■ Supplied material:

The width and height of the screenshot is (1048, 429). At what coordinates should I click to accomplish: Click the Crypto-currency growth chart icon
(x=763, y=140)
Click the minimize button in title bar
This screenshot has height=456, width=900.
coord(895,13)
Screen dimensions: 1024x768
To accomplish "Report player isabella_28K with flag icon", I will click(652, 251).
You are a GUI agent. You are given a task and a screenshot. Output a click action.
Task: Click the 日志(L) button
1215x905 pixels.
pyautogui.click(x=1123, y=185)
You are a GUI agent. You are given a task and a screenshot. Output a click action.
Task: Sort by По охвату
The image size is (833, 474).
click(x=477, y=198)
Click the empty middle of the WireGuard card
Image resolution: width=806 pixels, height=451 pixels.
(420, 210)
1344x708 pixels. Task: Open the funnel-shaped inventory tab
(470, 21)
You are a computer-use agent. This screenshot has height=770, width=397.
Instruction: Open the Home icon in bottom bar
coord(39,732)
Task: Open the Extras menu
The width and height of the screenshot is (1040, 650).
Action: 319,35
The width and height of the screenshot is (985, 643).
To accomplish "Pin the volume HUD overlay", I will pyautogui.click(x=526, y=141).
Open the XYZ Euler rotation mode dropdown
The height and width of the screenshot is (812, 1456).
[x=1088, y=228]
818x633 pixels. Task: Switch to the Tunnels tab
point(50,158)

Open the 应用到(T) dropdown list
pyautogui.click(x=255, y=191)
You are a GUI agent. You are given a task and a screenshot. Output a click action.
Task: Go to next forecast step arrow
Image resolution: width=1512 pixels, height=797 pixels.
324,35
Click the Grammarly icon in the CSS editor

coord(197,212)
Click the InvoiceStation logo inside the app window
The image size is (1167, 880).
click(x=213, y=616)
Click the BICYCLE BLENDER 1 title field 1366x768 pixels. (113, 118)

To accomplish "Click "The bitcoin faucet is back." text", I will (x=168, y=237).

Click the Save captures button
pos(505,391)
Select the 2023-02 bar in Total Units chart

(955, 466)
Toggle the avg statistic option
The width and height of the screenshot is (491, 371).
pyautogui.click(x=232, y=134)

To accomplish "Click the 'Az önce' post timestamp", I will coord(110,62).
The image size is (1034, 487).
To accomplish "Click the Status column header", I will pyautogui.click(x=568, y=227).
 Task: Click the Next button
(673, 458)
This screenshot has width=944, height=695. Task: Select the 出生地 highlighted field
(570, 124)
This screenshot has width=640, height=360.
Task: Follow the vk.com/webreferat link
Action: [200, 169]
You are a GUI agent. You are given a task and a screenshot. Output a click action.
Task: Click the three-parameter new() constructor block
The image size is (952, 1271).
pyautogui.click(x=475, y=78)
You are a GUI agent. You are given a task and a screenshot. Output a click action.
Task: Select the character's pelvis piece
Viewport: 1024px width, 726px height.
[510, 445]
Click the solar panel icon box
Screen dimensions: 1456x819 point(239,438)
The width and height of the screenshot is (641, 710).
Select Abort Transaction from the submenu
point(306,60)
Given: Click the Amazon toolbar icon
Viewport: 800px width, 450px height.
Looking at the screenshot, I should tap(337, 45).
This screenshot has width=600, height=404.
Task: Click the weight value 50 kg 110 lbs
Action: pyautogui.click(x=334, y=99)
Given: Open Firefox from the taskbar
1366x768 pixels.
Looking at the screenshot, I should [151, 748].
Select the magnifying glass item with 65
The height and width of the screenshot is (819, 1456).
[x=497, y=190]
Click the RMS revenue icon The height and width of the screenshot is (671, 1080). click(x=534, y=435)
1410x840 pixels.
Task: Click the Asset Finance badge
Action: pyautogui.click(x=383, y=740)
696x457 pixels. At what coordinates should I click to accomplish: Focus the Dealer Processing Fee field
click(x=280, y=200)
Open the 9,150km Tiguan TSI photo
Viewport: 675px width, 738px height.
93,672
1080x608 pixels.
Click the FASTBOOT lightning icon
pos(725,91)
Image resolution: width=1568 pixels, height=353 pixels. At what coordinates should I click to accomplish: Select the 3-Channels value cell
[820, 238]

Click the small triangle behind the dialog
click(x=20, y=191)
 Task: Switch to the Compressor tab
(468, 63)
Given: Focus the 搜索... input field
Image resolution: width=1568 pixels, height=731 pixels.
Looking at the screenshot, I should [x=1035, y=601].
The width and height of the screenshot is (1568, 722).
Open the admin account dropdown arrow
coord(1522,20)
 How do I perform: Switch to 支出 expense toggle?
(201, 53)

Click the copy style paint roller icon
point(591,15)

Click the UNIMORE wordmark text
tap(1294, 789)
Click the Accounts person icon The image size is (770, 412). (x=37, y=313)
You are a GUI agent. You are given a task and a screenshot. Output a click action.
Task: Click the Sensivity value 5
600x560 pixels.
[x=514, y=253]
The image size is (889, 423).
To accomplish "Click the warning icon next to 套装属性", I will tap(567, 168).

■ Brief:
Write out every line of the listing above exactly as it appears.

■ Written answer:
The width and height of the screenshot is (1048, 429). At what coordinates should I click to accomplish: Click the Crypto-currency growth chart icon
(x=763, y=140)
Click the minimize button in title bar
This screenshot has height=456, width=900.
coord(895,13)
Screen dimensions: 1024x768
To accomplish "Report player isabella_28K with flag icon", I will click(652, 251).
You are a GUI agent. You are given a task and a screenshot. Output a click action.
Task: Click the 日志(L) button
1215x905 pixels.
pyautogui.click(x=1123, y=185)
You are a GUI agent. You are given a task and a screenshot. Output a click action.
Task: Sort by По охвату
The image size is (833, 474).
click(x=477, y=198)
Click the empty middle of the WireGuard card
Image resolution: width=806 pixels, height=451 pixels.
(420, 210)
1344x708 pixels. Task: Open the funnel-shaped inventory tab
(470, 21)
You are a computer-use agent. This screenshot has height=770, width=397.
Instruction: Open the Home icon in bottom bar
coord(39,732)
Task: Open the Extras menu
The width and height of the screenshot is (1040, 650).
Action: 319,35
The width and height of the screenshot is (985, 643).
To accomplish "Pin the volume HUD overlay", I will pyautogui.click(x=526, y=141).
Open the XYZ Euler rotation mode dropdown
The height and width of the screenshot is (812, 1456).
[x=1088, y=228]
818x633 pixels. Task: Switch to the Tunnels tab
point(50,158)

Open the 应用到(T) dropdown list
pyautogui.click(x=255, y=191)
You are a GUI agent. You are given a task and a screenshot. Output a click action.
Task: Go to next forecast step arrow
Image resolution: width=1512 pixels, height=797 pixels.
324,35
Click the Grammarly icon in the CSS editor

coord(197,212)
Click the InvoiceStation logo inside the app window
The image size is (1167, 880).
click(x=213, y=616)
Click the BICYCLE BLENDER 1 title field 1366x768 pixels. (113, 118)

To accomplish "Click "The bitcoin faucet is back." text", I will (x=168, y=237).

Click the Save captures button
pos(505,391)
Select the 2023-02 bar in Total Units chart

(955, 466)
Toggle the avg statistic option
The width and height of the screenshot is (491, 371).
pyautogui.click(x=232, y=134)

To accomplish "Click the 'Az önce' post timestamp", I will coord(110,62).
The image size is (1034, 487).
To accomplish "Click the Status column header", I will pyautogui.click(x=568, y=227).
 Task: Click the Next button
(673, 458)
This screenshot has width=944, height=695. Task: Select the 出生地 highlighted field
(570, 124)
This screenshot has width=640, height=360.
Task: Follow the vk.com/webreferat link
Action: [200, 169]
You are a GUI agent. You are given a task and a screenshot. Output a click action.
Task: Click the three-parameter new() constructor block
The image size is (952, 1271).
pyautogui.click(x=475, y=78)
You are a GUI agent. You are given a task and a screenshot. Output a click action.
Task: Select the character's pelvis piece
Viewport: 1024px width, 726px height.
[510, 445]
Click the solar panel icon box
Screen dimensions: 1456x819 point(239,438)
The width and height of the screenshot is (641, 710).
Select Abort Transaction from the submenu
point(306,60)
Given: Click the Amazon toolbar icon
Viewport: 800px width, 450px height.
Looking at the screenshot, I should tap(337, 45).
This screenshot has width=600, height=404.
Task: Click the weight value 50 kg 110 lbs
Action: pyautogui.click(x=334, y=99)
Given: Open Firefox from the taskbar
1366x768 pixels.
Looking at the screenshot, I should [151, 748].
Select the magnifying glass item with 65
The height and width of the screenshot is (819, 1456).
[x=497, y=190]
Click the RMS revenue icon The height and width of the screenshot is (671, 1080). click(x=534, y=435)
1410x840 pixels.
Task: Click the Asset Finance badge
Action: pyautogui.click(x=383, y=740)
696x457 pixels. At what coordinates should I click to accomplish: Focus the Dealer Processing Fee field
click(x=280, y=200)
Open the 9,150km Tiguan TSI photo
Viewport: 675px width, 738px height.
93,672
1080x608 pixels.
Click the FASTBOOT lightning icon
pos(725,91)
Image resolution: width=1568 pixels, height=353 pixels. At what coordinates should I click to accomplish: Select the 3-Channels value cell
[820, 238]

Click the small triangle behind the dialog
click(x=20, y=191)
 Task: Switch to the Compressor tab
(468, 63)
Given: Focus the 搜索... input field
Image resolution: width=1568 pixels, height=731 pixels.
Looking at the screenshot, I should [x=1035, y=601].
The width and height of the screenshot is (1568, 722).
Open the admin account dropdown arrow
coord(1522,20)
 How do I perform: Switch to 支出 expense toggle?
(201, 53)

Click the copy style paint roller icon
point(591,15)

Click the UNIMORE wordmark text
tap(1294, 789)
Click the Accounts person icon The image size is (770, 412). (x=37, y=313)
You are a GUI agent. You are given a task and a screenshot. Output a click action.
Task: Click the Sensivity value 5
600x560 pixels.
[x=514, y=253]
The image size is (889, 423).
To accomplish "Click the warning icon next to 套装属性", I will tap(567, 168).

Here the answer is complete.